@superjs/wait v1.1.6
@superjs/wait
await anything synchronously.
Thought
Useful when you want to get the result of async operation inside a synchronous function,
while rewriting the synchronous function to be an async one is not possible. (Maybe it's in 3rd party library, or a predefined callback like event handler, etc)
API
wait(awaitable)
awaitable: a value can be awaited, which meas everything
return the resolved value of awaitable or throw the rejected error,
just like using await, but synchronously.
Example
const wait = require('@superjs/wait')
const su = require('superagent')
let resp = wait(su('https://api.npms.io/v2/search?q=scope:superjs')) //async http request
console.log(resp.body) // result is printed synchronouslyUse together with @superjs/cb
wait can resolve an operation which returns a promise, but not an operation which needs a callback.
you can either: 1. wrap the operation to return a promise 2. just call the operation, using @superjs/cb as callback, like below
const Cb = require('@superjs/cb')
const wait = require('@superjs/wait')
foo(1,2,Cb().arr)
// wait instead of await
let result = wait(Cb.pop())
// print [3,-1] one second later
console.log(result)
function foo(a,b,cb){
setTimeout(()=>cb(a+b,a-b),1000)
}Also useful as debug tool
When being paused on a breakpoint, you can evaluate expressions but no async operations can be evaluated immediately.

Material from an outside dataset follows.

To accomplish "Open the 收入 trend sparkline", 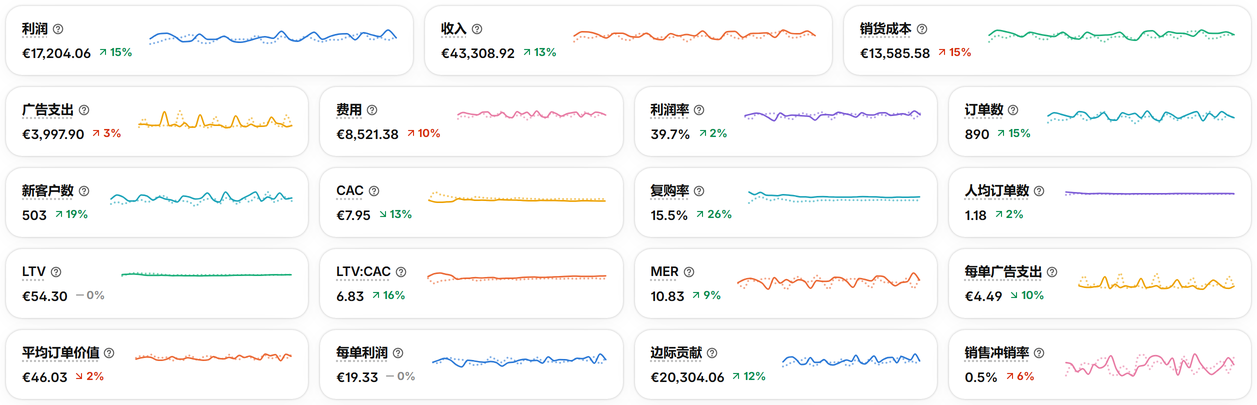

Using @superjs/wait, you can evaluate an async operation, get the result of it, while still being paused on the breakpoint.
Just evaluate wait(anyAsyncOperation()),
you will see the
async operation gets done and returned.
You don't even have to require @superjs/wait in your code. Just install @superjs/wait as a devDependency. When debugging,
evaluate global.wait=process.mainModule.require('@superjs/wait'). That's all.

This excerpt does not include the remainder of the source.